Scott Douglas, executive director of Greater Birmingham Ministries, proclaims, “We refuse to stand by and do nothing as this immoral law undermines communities, punishes children, perpetuates hate and bigotry and, above all, goes against everything people of faith stand for."
He is talking about Alabama's House Bill 56, better known as the Alabama Immigration Law. And he is way,
way off base.
I discovered Mr. Douglas on last night's Colbert Report. Stephen was delivering his usual good-natured grilling, and Douglas was cheerfully extolling the reasons Alabama's law is unjust. According to him, illegal Mexican immigrants are the modern day equivalent of Negro slaves. He says he is trying to incite the black community to rise up and help repeal the law requiring legal status to live and work in Alabama. His hyperbole included the claim that our police officers are overly engaged in immigration work and missing opportunities to prevent and solve crimes.
That is, to put it Southern-politely, hogwash.
Douglas asserts that we should not have fifty separate state immigration laws. We need a federal one. Do we not have that already?
(We do. It is simply not enforced as written.)
One of my biggest problems with this issue is just that—a refugee from Somalia or British citizen with an expired green card will certainly face deportation regardless of consequence . . . but as long as said illegal immigrant is picking crops for small money we say, "Welcome, Pedro. Have a giant dip of queso from the rich melting pot."
Apples and lettuce stay cheap, and big agricultural concerns prosper. In this aspect, Douglas is not wrong to compare migrant workers to the slaves of the nineteenth century. Except these folks are coming here voluntarily. Their children attend our finest schools free of charge. Their medical care is supplied at taxpayer expense. Some live in upscale public housing for little or no cost. Last but not least, a portion of their population seems intent on reclaiming certain parts of our country for Mexico.
(We did not see that sentiment much among African immigrants in 1848.)
Consider this: What if millions of Swiss watchmakers came to the United States illegally and settled without undergoing the citizenship process, draining resources in most of our states? What if they demonstrated, insisting we introduce their native German and French into public signage? Would we keep them here for some cool, cheap timepieces?

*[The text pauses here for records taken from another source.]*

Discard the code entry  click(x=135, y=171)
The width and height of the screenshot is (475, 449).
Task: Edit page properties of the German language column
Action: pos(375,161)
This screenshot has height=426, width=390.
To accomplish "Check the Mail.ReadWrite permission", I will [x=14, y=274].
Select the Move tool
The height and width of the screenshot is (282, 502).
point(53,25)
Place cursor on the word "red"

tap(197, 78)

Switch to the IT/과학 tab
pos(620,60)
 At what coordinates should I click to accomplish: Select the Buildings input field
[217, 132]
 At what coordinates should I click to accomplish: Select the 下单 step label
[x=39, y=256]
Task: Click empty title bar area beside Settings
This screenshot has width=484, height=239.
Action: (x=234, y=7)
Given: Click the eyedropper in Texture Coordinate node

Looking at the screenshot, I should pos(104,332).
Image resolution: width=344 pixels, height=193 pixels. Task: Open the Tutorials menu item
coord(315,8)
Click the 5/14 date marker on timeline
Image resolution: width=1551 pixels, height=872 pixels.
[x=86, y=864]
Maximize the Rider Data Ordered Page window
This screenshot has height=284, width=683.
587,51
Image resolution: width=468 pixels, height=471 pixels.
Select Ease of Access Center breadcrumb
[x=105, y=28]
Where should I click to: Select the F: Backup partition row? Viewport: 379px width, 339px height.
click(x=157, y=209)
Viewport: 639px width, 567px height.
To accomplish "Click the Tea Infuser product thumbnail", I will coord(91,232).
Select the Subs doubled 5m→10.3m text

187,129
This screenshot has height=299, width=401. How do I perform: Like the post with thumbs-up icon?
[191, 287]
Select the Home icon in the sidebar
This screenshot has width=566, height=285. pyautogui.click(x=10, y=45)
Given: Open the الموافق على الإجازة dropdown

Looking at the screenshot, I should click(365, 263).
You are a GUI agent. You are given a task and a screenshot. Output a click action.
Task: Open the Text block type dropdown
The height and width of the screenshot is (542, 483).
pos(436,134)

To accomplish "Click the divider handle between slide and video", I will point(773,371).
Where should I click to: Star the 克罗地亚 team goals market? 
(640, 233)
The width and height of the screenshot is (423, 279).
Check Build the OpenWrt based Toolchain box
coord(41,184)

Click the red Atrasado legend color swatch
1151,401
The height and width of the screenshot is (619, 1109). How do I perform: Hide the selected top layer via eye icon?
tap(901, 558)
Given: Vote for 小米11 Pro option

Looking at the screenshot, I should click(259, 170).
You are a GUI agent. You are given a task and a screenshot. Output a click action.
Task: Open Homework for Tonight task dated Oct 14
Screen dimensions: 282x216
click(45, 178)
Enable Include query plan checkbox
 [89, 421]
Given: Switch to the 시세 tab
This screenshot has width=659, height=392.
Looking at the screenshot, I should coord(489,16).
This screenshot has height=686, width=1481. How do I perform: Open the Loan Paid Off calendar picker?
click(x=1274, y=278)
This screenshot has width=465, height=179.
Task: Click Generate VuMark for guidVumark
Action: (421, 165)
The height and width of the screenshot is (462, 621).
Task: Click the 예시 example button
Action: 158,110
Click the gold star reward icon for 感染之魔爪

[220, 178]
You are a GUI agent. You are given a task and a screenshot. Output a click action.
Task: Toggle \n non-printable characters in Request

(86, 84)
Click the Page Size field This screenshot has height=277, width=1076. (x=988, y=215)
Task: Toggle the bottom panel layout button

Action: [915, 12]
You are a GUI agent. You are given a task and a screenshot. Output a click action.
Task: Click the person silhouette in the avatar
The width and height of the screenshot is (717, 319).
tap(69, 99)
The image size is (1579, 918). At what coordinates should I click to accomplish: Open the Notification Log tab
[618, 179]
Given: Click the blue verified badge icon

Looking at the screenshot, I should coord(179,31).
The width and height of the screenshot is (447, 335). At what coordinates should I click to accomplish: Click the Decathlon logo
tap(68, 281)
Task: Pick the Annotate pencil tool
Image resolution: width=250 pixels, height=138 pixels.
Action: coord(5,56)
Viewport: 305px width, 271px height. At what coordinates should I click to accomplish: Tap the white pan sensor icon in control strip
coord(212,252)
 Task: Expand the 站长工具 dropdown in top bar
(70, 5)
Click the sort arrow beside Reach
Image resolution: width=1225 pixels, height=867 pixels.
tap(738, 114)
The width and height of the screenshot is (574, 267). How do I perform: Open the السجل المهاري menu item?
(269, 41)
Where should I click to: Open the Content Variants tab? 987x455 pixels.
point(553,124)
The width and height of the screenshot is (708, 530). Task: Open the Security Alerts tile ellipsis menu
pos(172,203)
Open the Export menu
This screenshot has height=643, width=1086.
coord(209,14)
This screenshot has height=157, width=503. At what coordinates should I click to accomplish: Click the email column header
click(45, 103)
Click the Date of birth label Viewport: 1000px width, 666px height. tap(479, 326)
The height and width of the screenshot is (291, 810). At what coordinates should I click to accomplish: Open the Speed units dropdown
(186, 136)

Of course not. Granted, it is an extreme analogy—but I am tired of people pretending we are hosting millions of illegal immigrants
selectively because we are so touched by their plight. I am more touched with concern over the political refugee the INS will force onto a plane tomorrow, to return to Lord knows what kind of persecution.
There is an interesting alternative under discussion in my state.
With planting season fast approaching, farmers proposed in December that work-release inmates be put in the fields to pick crops. They are pushing the idea to state agricultural officials, arguing that workers are needed to help bring in the harvest.
That is an idea I could get behind, and am following with great interest.
I believe Alabama is on the right track with HB 56, and that Scott Douglas likes the national spotlight. A lot. However, he is no Martin Luther King, and his rhetoric is falling on deaf ears in my house.
Here is last night's interview:
Love from Delta.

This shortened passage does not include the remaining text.